Выбрать главу

Несмотря на научную слабость руководства Института труда, работа в нем имела большое преимущество – возможность заниматься тем, что тебе нравится. Имитация науки, поощряемая сверху, оставляла сотрудникам много свободного времени, и каждый распоряжался этим временем по своему усмотрению. Я занимался своей подпольной научной работой, сидел в библиотеках, много путешествовал за счет отгулов, которые щедро давались нам по разным поводам. Женщины, имевшие детей, бегали по магазинам и потом подолгу обсуждали свои покупки. Лодырям институт давал возможность бездельничать, легко имитируя «научную деятельность», прожигателям жизни с размахом прогуливать, устраивать веселые попойки, бегать на любовные свидания. На Новый год и по советским праздникам устраивались шумные застолья с танцами и загулом допоздна. Практиковались служебные романы, чему пример подавала сама дирекция. Один зам. директора, например, превратил свой кабинет в место свидания с девушками. На субботу или воскресенье, когда в институте никого не было, он приглашал их в свой кабинет. В качестве ложа использовался широкий диван, стоявший ранее у самого Л. М. Кагановича, в бытность его председателем Комитета по труду и заработной плате, в ведомство которого входил наш институт. Одно свидание зам. директора закончилось большим скандалом. Приглашенная им в очередную субботу «на консультацию» аспирантка от большого количества алкоголя потеряла сознание, пришлось вызывать «Скорую помощь». Приехавшие врачи увидели на диване нагую девушку и совершенно пьяного мужчину – зам. директора. Девушку увезли в больницу, мужчину – в вытрезвитель, а «провинившийся» диван Кагановича выставили в комнату вахтеров.

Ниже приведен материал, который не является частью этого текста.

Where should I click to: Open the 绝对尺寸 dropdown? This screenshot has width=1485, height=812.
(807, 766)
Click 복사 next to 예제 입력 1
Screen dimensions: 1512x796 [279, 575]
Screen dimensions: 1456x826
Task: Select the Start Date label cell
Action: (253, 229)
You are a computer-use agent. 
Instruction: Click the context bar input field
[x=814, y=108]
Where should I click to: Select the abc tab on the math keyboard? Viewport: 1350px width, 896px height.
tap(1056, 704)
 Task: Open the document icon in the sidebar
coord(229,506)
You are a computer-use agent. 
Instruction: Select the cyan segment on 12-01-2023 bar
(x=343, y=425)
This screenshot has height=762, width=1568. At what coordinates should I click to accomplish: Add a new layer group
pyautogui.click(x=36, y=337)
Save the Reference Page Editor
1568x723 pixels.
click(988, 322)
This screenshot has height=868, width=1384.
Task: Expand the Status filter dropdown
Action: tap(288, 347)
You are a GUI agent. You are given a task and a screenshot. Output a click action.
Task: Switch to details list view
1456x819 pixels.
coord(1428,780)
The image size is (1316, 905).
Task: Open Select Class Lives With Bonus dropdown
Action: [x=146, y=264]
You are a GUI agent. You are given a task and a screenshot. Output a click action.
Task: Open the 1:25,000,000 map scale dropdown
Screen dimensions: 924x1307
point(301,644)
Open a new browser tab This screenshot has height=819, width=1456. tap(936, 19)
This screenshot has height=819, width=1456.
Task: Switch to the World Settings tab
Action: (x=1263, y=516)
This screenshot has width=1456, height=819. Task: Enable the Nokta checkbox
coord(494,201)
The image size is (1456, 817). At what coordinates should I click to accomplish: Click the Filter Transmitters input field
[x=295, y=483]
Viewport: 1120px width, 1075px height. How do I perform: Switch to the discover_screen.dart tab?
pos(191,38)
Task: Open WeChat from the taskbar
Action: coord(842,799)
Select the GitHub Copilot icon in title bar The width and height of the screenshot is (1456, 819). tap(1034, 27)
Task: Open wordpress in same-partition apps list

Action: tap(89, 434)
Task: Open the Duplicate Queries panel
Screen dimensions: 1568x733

Особой эпопеей в институте были поездки в подшефный совхоз «Заветы Ильича» в Ступинском районе. Каждый сотрудник проводил в нем не менее двух недель в год, некоторые же сидели месяцами. За каждый день работы в совхозе полагались два отгула. Таким образом каждый год можно было прибавить к своему отпуску еще месяц за счет отгулов, что давало мне возможность подолгу путешествовать по России.

Наше существование в совхозе проходило примерно так: весной, рассевшись на солнышке вокруг огромного гурта, мы выполняли работу по переборке картошки для посева. Рядом с нами работали местные жители, женщины в возрасте. Бабушки, родившиеся еще при царе, трудились лучше всех – споро, старательно, вдумчиво и даже с каким-то удовлетворением (а мы и не можем по-другому, говорила одна из них); женщины помоложе, рождения примерно двадцатых годов, работали неплохо, но как-то безо всякого интереса, формально, только бы отделаться – и все; мы же, «специалисты по труду», работали плохо, спустя рукава, с долгими перекурам и болтовней. Осенью мы собирали картошку, затаривали ее в мешки и грузили на машины. Удовлетворение от этого труда мы не испытывали. Наблюдения за работой в деревне натолкнули меня на ряд мыслей, которые я в дальнейшем развил в своей книге «Русский труд».

Деревня Васильевка, которая до революции была процветающим селом с церковью и ярмаркой, в советское время жила убого и безалаберно – грязные дороги, какие-то ямы, там часть комбайна лежит лет десять, в другом месте заржавевшие остатки кузова грузовика. Церковь взорвали в 30-е годы, православных почти не осталось. Несмотря на то, что нас прислали в помощь совхозу, в деревне было много людей, нигде не работавших, копавшихся в своем хозяйстве или бесцельно шатающихся по улицам в ожидании выпивки.

В течение дня к сельмагу, в котором практически ничего не было, кроме спиртного и рыбных консервов, подъезжали грузовики и тракторы, водители их запасались «бормотухой» или чем покрепче. К концу рабочего дня некоторые механизаторы, среди которых было много молодых, уже не могли выполнять работу, даже подстегиваемые матом управляющего отделением.

По вечерам в колхозном бараке мы пили чай из алюминиевых кружек, а из окна раздавались частушки, одну из которых я запомнил:

А я с миленьким гуляю С вечера и до утра. А картошку убирают Из Москвы инженера.

Впрочем, даже эти вынужденные поездки в совхоз я научился использовать для своих первых исследований о подрывной деятельности масонов. Дело в том, что недалеко от нашего совхоза находились до 1917 года два серьезных масонских гнезда, из которых плелись интриги против России, – усадьба Н. И. Новикова Авдотьино и усадьба графа Орлова-Давыдова «Отрада-Семеновское».